P. ZAHN (voice-over): But no one was prepared for what would come next. Soon after my father and mother's diagnosis, my sister-in- law, Sherrie, learned that she had breast cancer. Then, unbelievably, my Aunt Ann was diagnosed with cancer in her blood. Four active cases of cancer in one family at one time.
(on camera) I remember feeling numb, absolutely numb. Most of the time.
B. ZAHN: I think most of us, when we're faced with multi- situations, you just -- you just go do what you need to do.
P. ZAHN (voice-over): First, came her mastectomy. Then, recovery. Through it all, my mother and my family watched as my father, my aunt and my sister-in-law tragically lost their battles with cancer.
My mother won hers. And her survival was our only source of strength.
(on camera) I'll never forgot five years after your mastectomy, when we're sitting in the surgeon's office together. By now you're a widow. She took out your medical file, by now, which was about two feet thick and took out a stamp and stamped the five most precious letters I've ever seen, "cured," c-u-r-e-d. You hit that very important marker.
Do you remember what we were feeling that day?
B. ZAHN: It was terrific. And yet I was frightened.
P. ZAHN (voice-over): My mother knew her enemy. In some cases, up to 40 percent of breast cancer patients have a recurrence. My mother knew her body well enough not to trust the tests and exams that said there was no cancer.
(on camera) What was your body telling you was going on?
B. ZAHN: I was just having sensations.
P. ZAHN: Of pain?
B. ZAHN: Of pain. And nothing was showing. At that point.
P. ZAHN: And I think that's the one thing I hear women telling me all the time. You have to trust what your body's telling you.
B. ZAHN: Yes.
P. ZAHN: Did you ever feel like you had to explain that to your doctors?
B. ZAHN: I just simply said, "I have strange sensations through here. Sometimes, it's with pain and sometimes it's just pressure." And that's when he really reacted. And so they did a mammogram sooner than they should have. This one did show. It was -- there were -- it was very clear.

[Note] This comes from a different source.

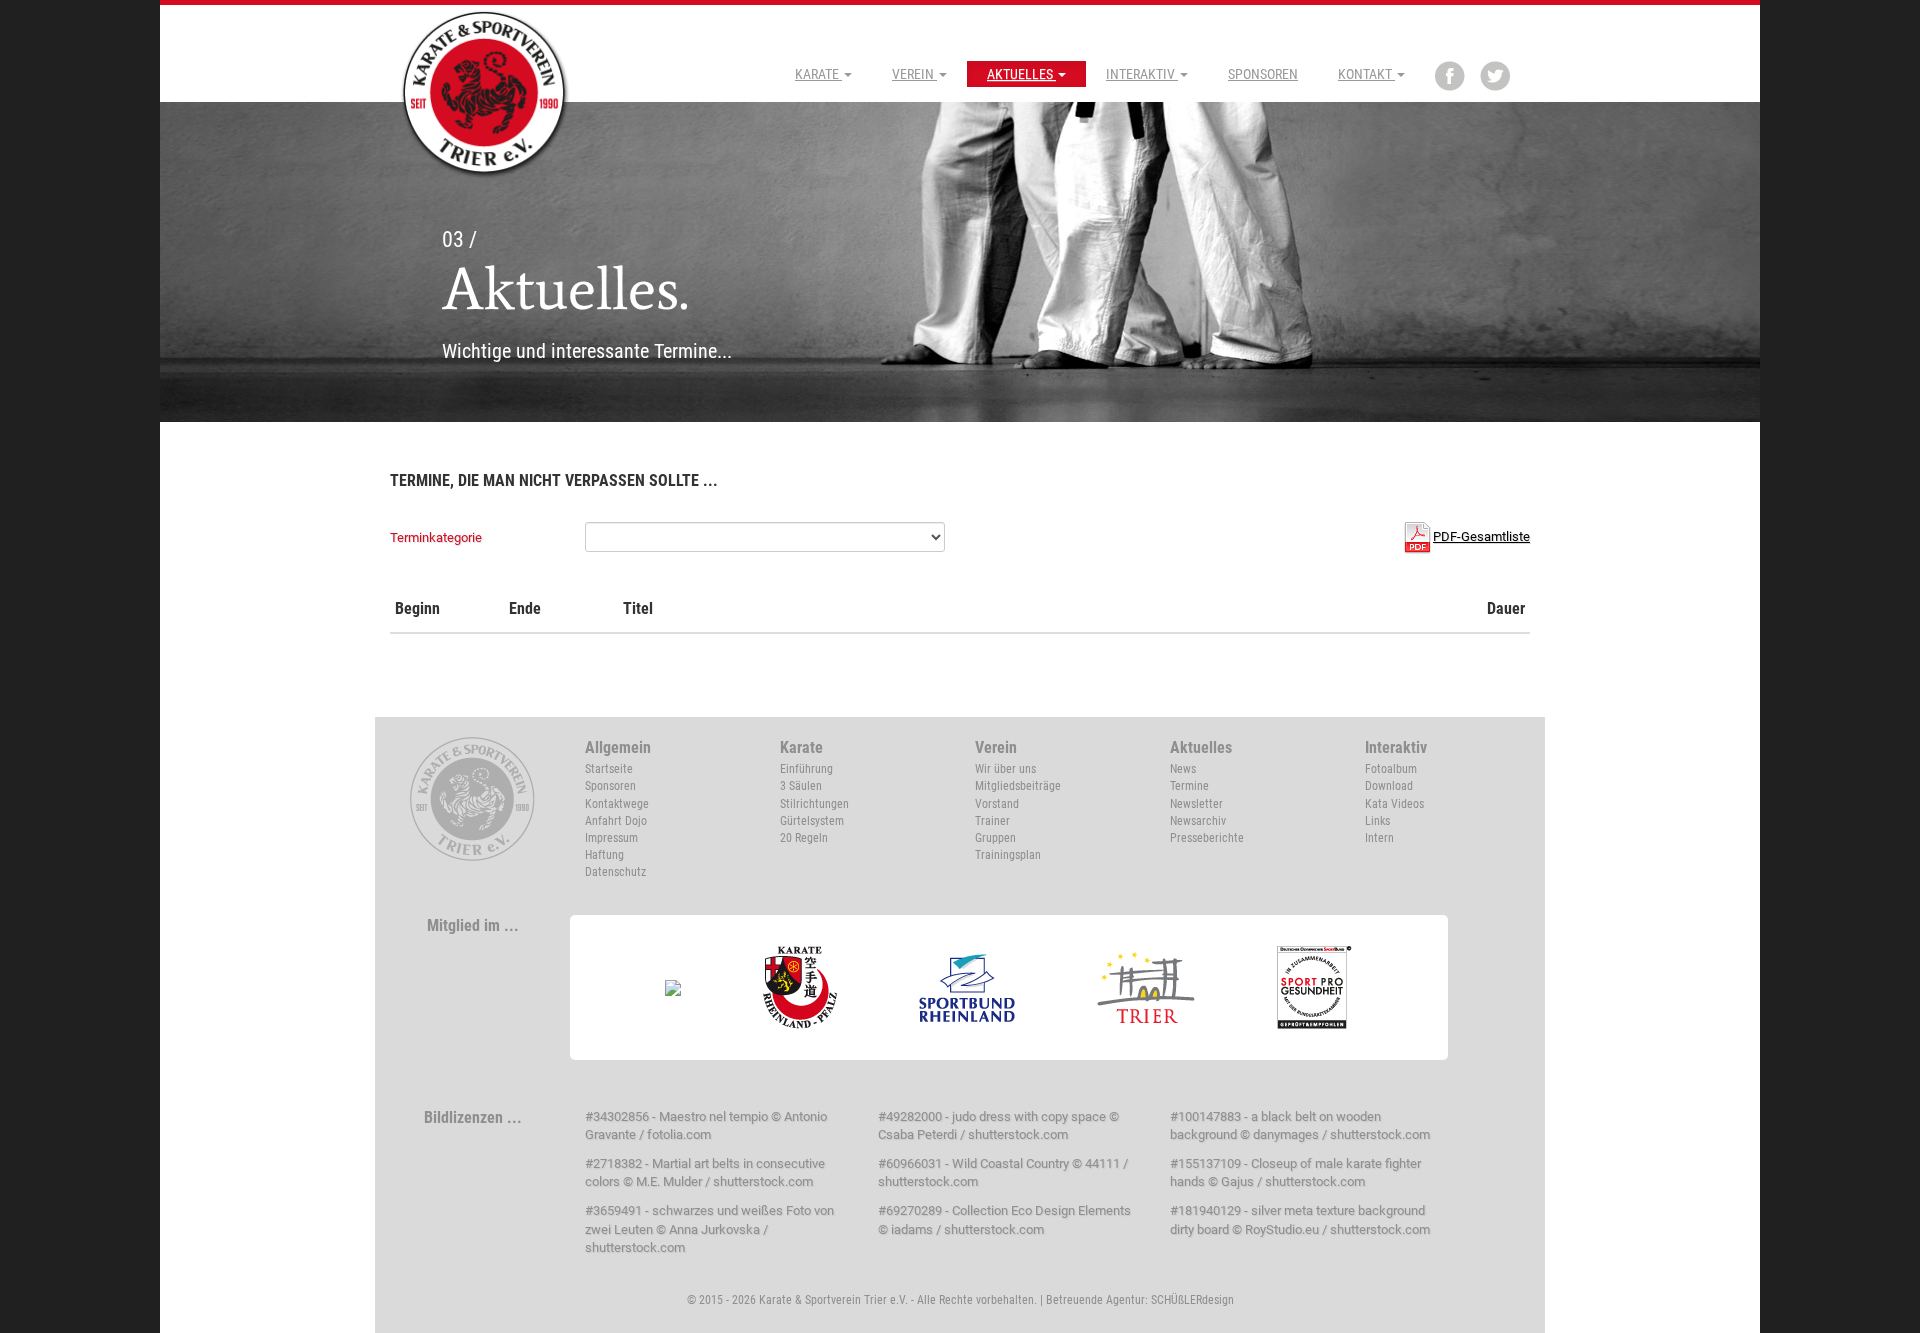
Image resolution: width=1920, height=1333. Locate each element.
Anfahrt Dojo (616, 821)
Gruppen (995, 838)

P. ZAHN: In the other breast? Then, what was your reaction?
B. ZAHN: Not much. It was like, I can't believe this.
P. ZAHN: Every day is a gift.
B. ZAHN: That is my motto. Everyday is a gift.

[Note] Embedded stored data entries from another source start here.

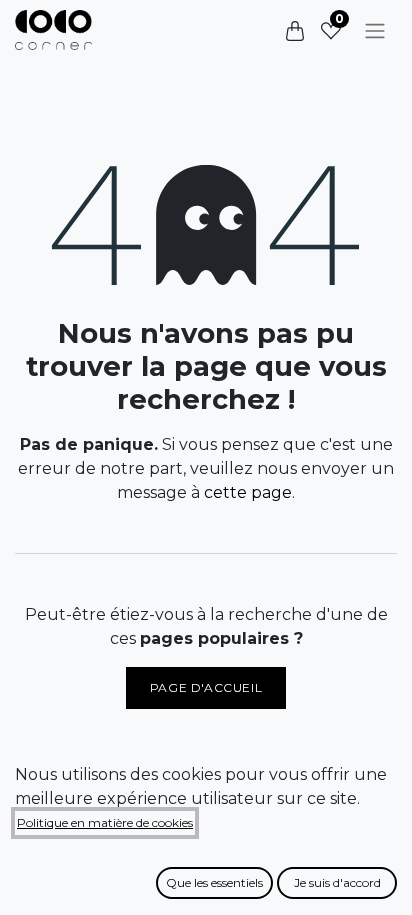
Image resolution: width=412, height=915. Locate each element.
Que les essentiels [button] (214, 882)
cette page (248, 492)
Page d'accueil (206, 687)
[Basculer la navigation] (375, 30)
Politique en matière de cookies (105, 822)
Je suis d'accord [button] (337, 882)
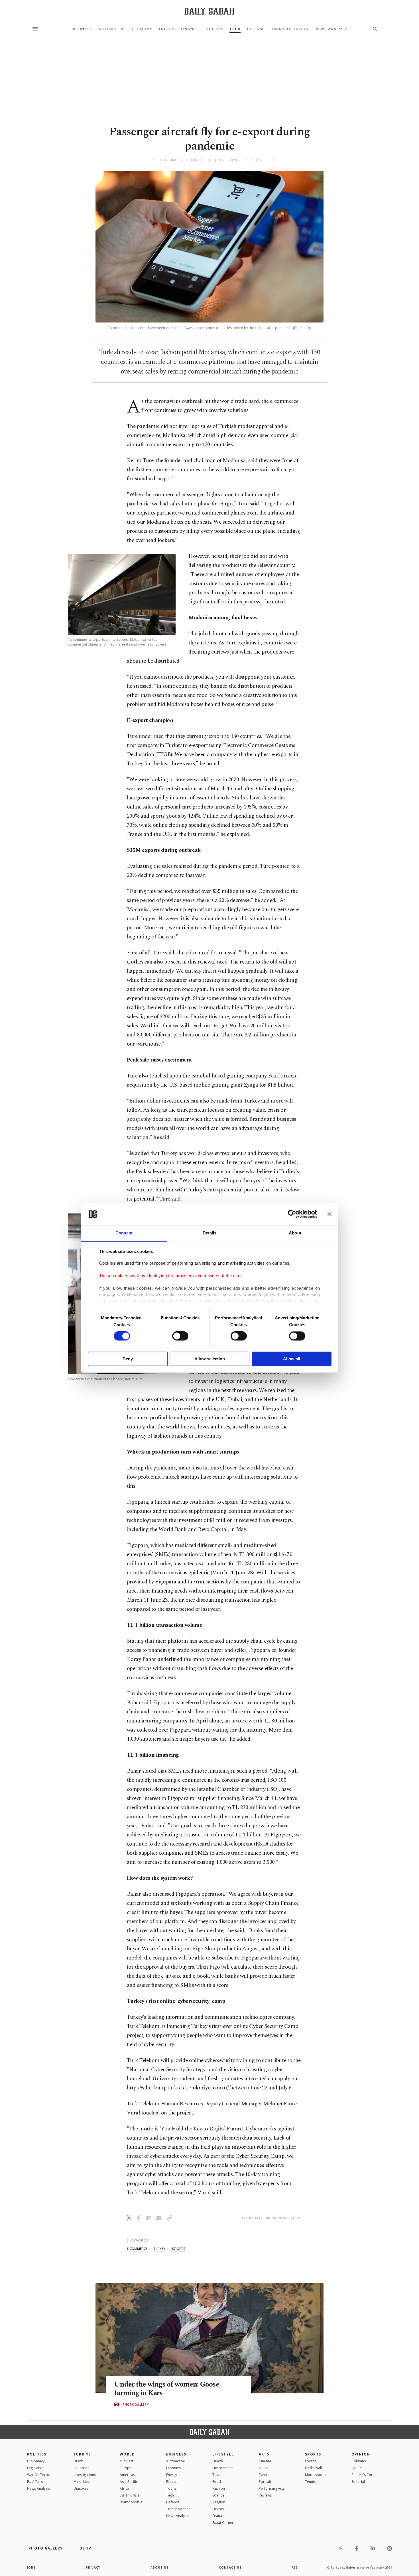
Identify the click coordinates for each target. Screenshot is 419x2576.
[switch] (180, 1336)
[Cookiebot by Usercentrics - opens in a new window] (292, 1214)
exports (178, 2248)
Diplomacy (35, 2461)
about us (159, 2567)
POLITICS (36, 2454)
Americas (127, 2474)
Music (263, 2467)
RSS (295, 2567)
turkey (159, 2248)
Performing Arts (271, 2488)
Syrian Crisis (129, 2495)
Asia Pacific (129, 2481)
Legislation (35, 2467)
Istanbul (80, 2461)
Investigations (85, 2474)
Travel (217, 2474)
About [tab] (295, 1232)
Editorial (358, 2481)
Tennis (310, 2481)
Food (216, 2481)
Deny (128, 1358)
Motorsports (315, 2474)
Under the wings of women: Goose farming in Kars (166, 2389)
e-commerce (137, 2248)
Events (264, 2474)
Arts (264, 2454)
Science (218, 2495)
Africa (124, 2488)
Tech (235, 29)
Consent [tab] (124, 1232)
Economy (142, 29)
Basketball (313, 2467)
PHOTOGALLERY (136, 2404)
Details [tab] (210, 1232)
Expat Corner (222, 2522)
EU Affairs (35, 2481)
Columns (358, 2461)
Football (311, 2461)
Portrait (265, 2481)
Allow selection (209, 1358)
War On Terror (39, 2474)
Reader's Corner (364, 2474)
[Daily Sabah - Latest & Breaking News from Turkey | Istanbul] (209, 11)
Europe (125, 2467)
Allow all (291, 1358)
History (218, 2508)
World (127, 2454)
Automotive (112, 29)
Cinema (265, 2461)
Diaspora (81, 2488)
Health (217, 2461)
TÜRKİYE (82, 2454)
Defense (256, 29)
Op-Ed (356, 2467)
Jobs (31, 2567)
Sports (313, 2454)
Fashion (218, 2488)
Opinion (360, 2454)
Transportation (290, 29)
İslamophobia (131, 2502)
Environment (222, 2467)
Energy (166, 29)
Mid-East (126, 2461)
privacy (93, 2567)
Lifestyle (223, 2454)
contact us (230, 2567)
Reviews (265, 2495)
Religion (218, 2502)
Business (82, 29)
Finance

P. ZAHN (voice-over): Again, my mother didn't hesitate. She immediately had surgery to remove her remaining breast. But this time, she developed a terrible infection and really struggled to recover.
Fortunately, she had more support this time around. In the five years since her first diagnosis, it was a whole new world of support for cancer patients.
(on camera) Do you think the stigma of having cancer has changed much since you were diagnosed, even the first time?
B. ZAHN: Absolutely. I never admitted it. It just wasn't talked about. But the second time, which was in '91, I just didn't care. I told everybody.
P. ZAHN (voice-over): And it helped. Today, more than 20 years since her first surgery, she is a survivor.
(on camera) You have four kids, who you're very close to, and you have six grandchildren you chase all over the country. Your life is full.
B. ZAHN: Indeed. I am blessed, very blessed.
P. ZAHN: So many of the women I've spoken to, who have breast cancer say that what gave them hope was seeing people like you out there, survivors, living very full, very busy lives. Was that important to you?
B. ZAHN: Yes. It was very important to me that I just go on living, rather than having a frightening undertone to every move I make. I just plan as if it's all systems go.
P. ZAHN: My mother is convinced that her insistence on getting two mammograms saved her life. And I can't emphasize enough the importance of self-examinations and regular consultations with your doctor.
You can find mammography guidelines and much more information on our web site, CNN.com/Paula. We'll be right back.
P. ZAHN: One in seven women will be diagnosed with breast cancer at some point in their lives. I hope the stories you've seen in this hour will inspire you to get checked regularly. It is your life, and it is truly in your hands.
I'd like to thank you so much for joining us tonight. "LARRY KING LIVE" is next. Good night.